Instinct. That’s the glue that holds Speak A Little Louder together. When Birch’s label began chomping at the bit in 2011, arguing that she’d already recorded enough material for a full album, she held back. The vibe wasn’t right. The songs felt fragmented. She knew it wasn’t smart business to delay the record, but what did business have to do with it? This was music.

“Songwriting is so much about instinct,” she says. “I try to go to that place where I’m as removed as possible from my physical world, where I’m invisible to the songwriting process. I’ll sing in gibberish, just mouthing syllables until words start to fall out, and the rest of the song will be informed by some sort of sentence or phrase that appears. That’s the most authentic way that I write; I let the words form themselves, and then the meaning starts to form itself, and suddenly there’s a message.”

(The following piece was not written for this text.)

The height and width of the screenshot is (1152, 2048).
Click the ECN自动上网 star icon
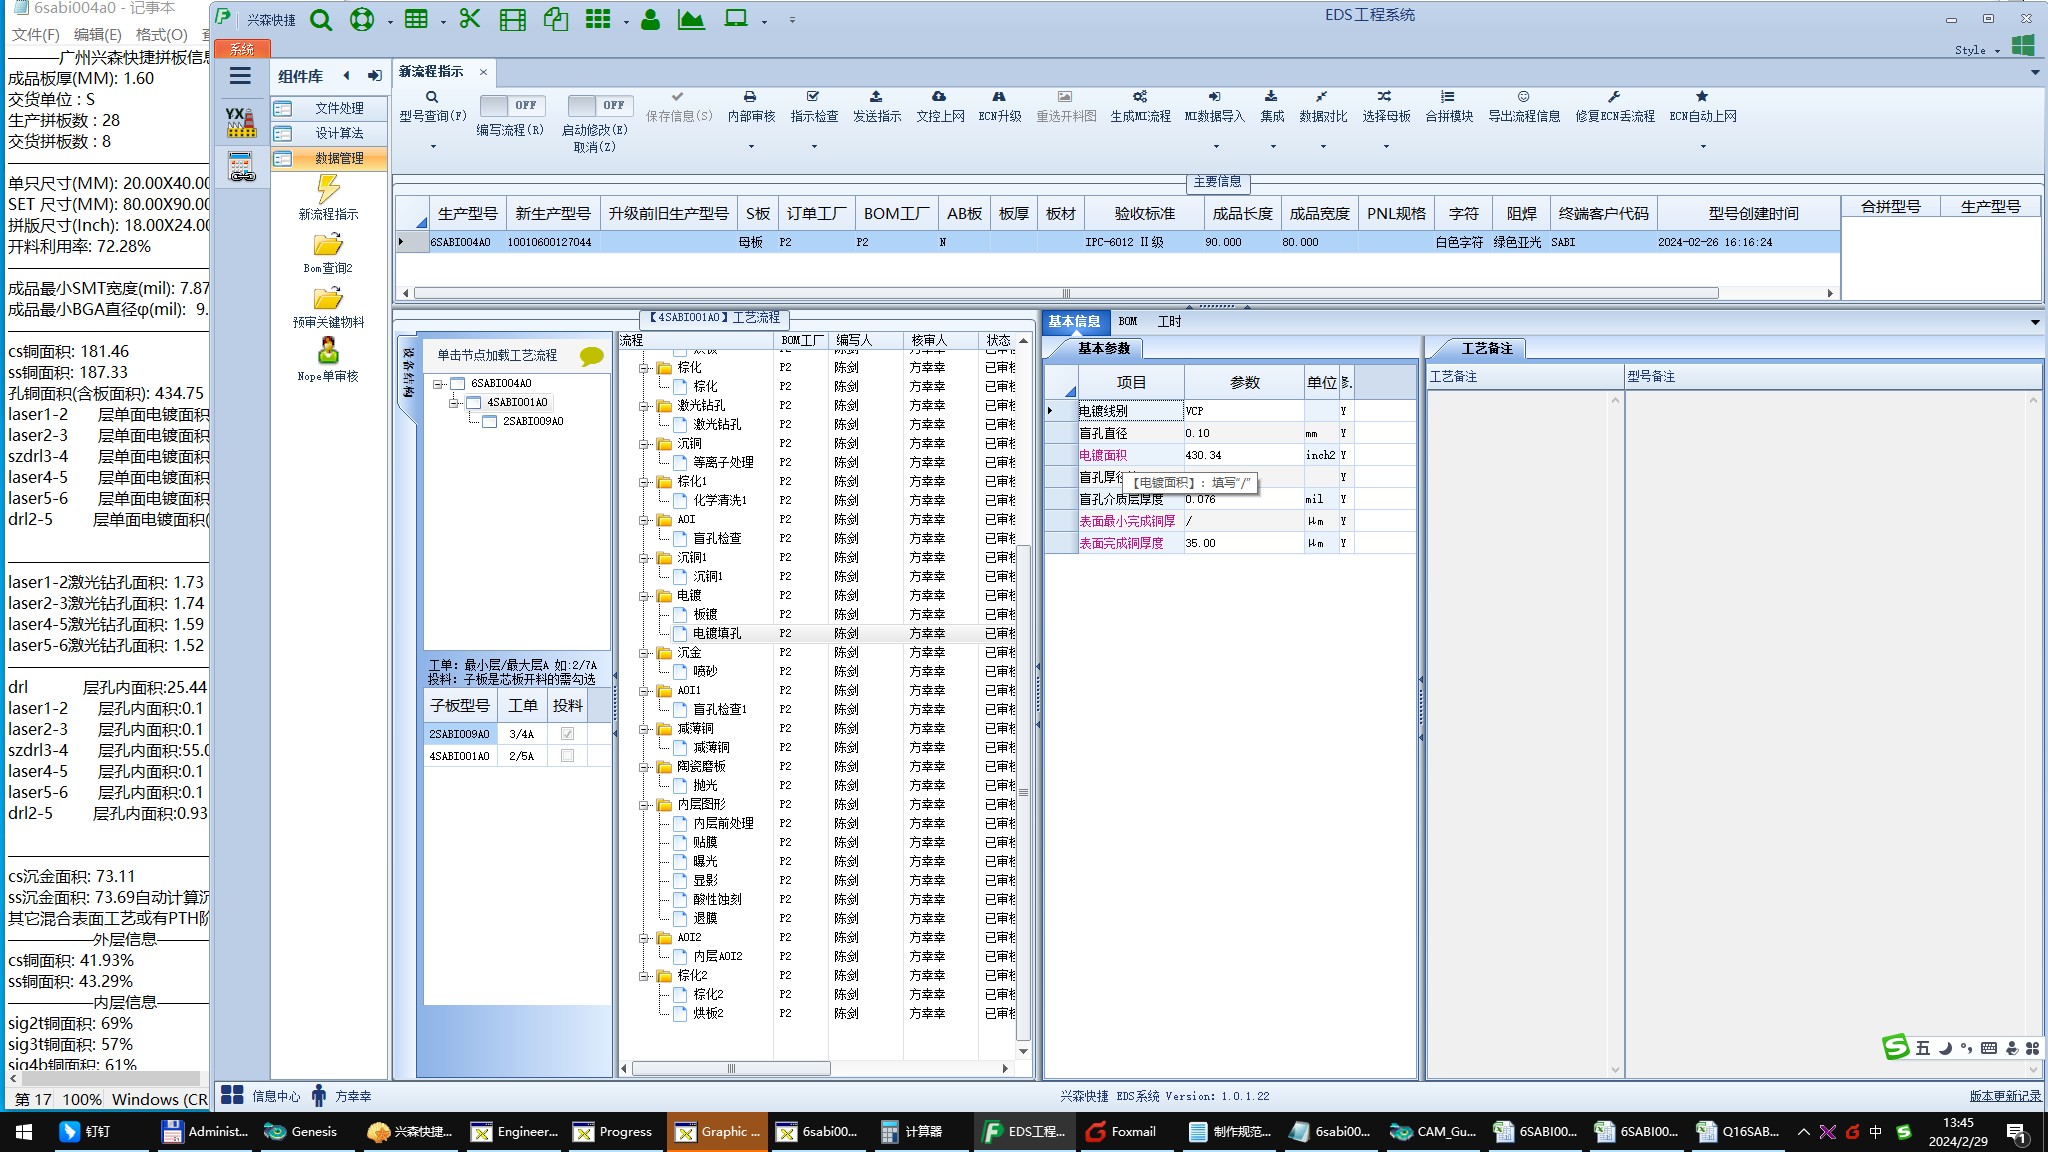[1702, 97]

Something similar happened with “All The Love You Got,” a breakup anthem shot through with Motown girl-group harmonies. The entire song –including Questlove’s percussion and John Taylor’s wild-boy bass – was built on a demo that Birch recorded in one afternoon, nailing her vocals in a single take. Producer Eg White handled the guitar parts, making things up as he went along.

“He was just experimenting,” Birch remembers. “He had a half-eaten bagel hanging out of his mouth and one sock tucked into his jeans, and he was sort of laughing while he improvised this part on the fly. But his guitar wound up sounding so special. You can’t replicate that. Something really does happen during the first take – that’s where the magic is.”

True enough. On Speak A Little Louder, though, Birch proves there’s plenty of magic left in second impressions.